Several students presented outfits they planned to don for graduation, while instructor Jillian Smith – a 2016 St. Hubert graduate herself – offered two of her own works, both vintage-themed evening constructions in black, white and silver tones.
Smith said she and her students were “so grateful to be able to have this event after such a difficult year.”
“Learning how to sew under normal circumstances is not easy,” said Smith. “Learning how to sew during a pandemic was challenging to say the least.”
She noted most of her students “walk into the classroom with no sewing experience,” and begin by learning basic techniques, first assembling pajama pants and eventually dresses. Afterward, Smith directs them to “apply their skills to design (a) whole collection.”
But with classes moved online due to COVID precautions, many students found themselves without access to a sewing machine. Fortunately, a generous grant from the Connelly Foundation offset that obstacle, enabling the school to purchase 61 machines, “one for every single student,” said St. Hubert president Lizanne Pando.

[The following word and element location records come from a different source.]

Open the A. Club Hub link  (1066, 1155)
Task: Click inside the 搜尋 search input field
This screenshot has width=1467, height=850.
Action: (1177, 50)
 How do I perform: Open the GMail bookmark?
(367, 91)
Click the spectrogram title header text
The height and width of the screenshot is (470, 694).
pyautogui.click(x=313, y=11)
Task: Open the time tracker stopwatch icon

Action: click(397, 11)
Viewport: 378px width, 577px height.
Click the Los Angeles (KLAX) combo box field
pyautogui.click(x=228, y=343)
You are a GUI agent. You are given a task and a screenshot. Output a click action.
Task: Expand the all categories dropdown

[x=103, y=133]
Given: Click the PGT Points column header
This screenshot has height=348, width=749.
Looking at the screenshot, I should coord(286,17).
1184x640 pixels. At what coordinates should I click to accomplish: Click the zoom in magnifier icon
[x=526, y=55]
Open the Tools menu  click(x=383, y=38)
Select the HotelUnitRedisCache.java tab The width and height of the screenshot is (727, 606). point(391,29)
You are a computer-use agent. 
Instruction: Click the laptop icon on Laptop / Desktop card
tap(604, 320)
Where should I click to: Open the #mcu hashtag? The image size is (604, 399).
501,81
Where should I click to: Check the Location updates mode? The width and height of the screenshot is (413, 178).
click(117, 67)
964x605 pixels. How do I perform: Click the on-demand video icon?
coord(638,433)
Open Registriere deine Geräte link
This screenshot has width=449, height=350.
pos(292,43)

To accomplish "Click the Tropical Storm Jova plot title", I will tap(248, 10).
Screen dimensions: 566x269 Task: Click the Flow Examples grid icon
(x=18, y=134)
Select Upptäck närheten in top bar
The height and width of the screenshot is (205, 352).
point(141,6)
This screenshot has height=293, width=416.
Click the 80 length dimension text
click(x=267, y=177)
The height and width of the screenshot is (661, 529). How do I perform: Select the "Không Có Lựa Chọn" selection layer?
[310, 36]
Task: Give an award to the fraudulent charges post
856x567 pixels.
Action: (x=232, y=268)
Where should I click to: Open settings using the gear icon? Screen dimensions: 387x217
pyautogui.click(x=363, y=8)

Yet the road to the runway was a long and difficult one, she admitted.
“At the beginning of this year, I never could have imagined that we would be sitting here having this fashion show,” Pando said. “We have all suffered so much; no one has really been spared.”
However, said Smith, “our Bambies rose to the occasion,” even turning tragedy into treasures.
Senior Emily Livewell paired her outfit with a handmade pillow she had made from a housecoat worn by her grandmother, who died from COVID in December.
The project honored a relationship between the two that was “very close,” said Livewell. “She was a constant in my life.”
The event’s master of ceremonies, acclaimed broadcaster and St. Hubert board member Pat Ciarrocchi, said such “grace is the font of creativity.”
“When you have something that you need to express, that gift is something from God, from the divine,” she said. “It needs to go through you so that it becomes a creative expression that gets shared … and it’s in that sharing (our gifts) also multiply.”
That multiplication has continued for generations at St. Hubert, where textile instruction has been in place since the school’s establishment in 1941. The tradition looks set to continue for decades: alumna and retired St. Hubert educator Mary Green, who taught Smith, was on hand for the fashion show with two-year-old granddaughter Emma Grace, described as a future Bambie and already a “champion sock matcher” who knows her thread counts and shades.
Ciarrocchi said St. Hubert’s “shows how important Catholic, single-sex education is to inspire girls to focus on who they are, and what their God-given gifts are,” ultimately allowing them to “leap into their womanhood with a sense of confidence.”
Throughout the pandemic, the Bambies – whose seniors amassed more than $23 million in college scholarships this year — “proved they were leaders of faith and integrity,” said Pando, adding, “I learned a lot from these girls this year.”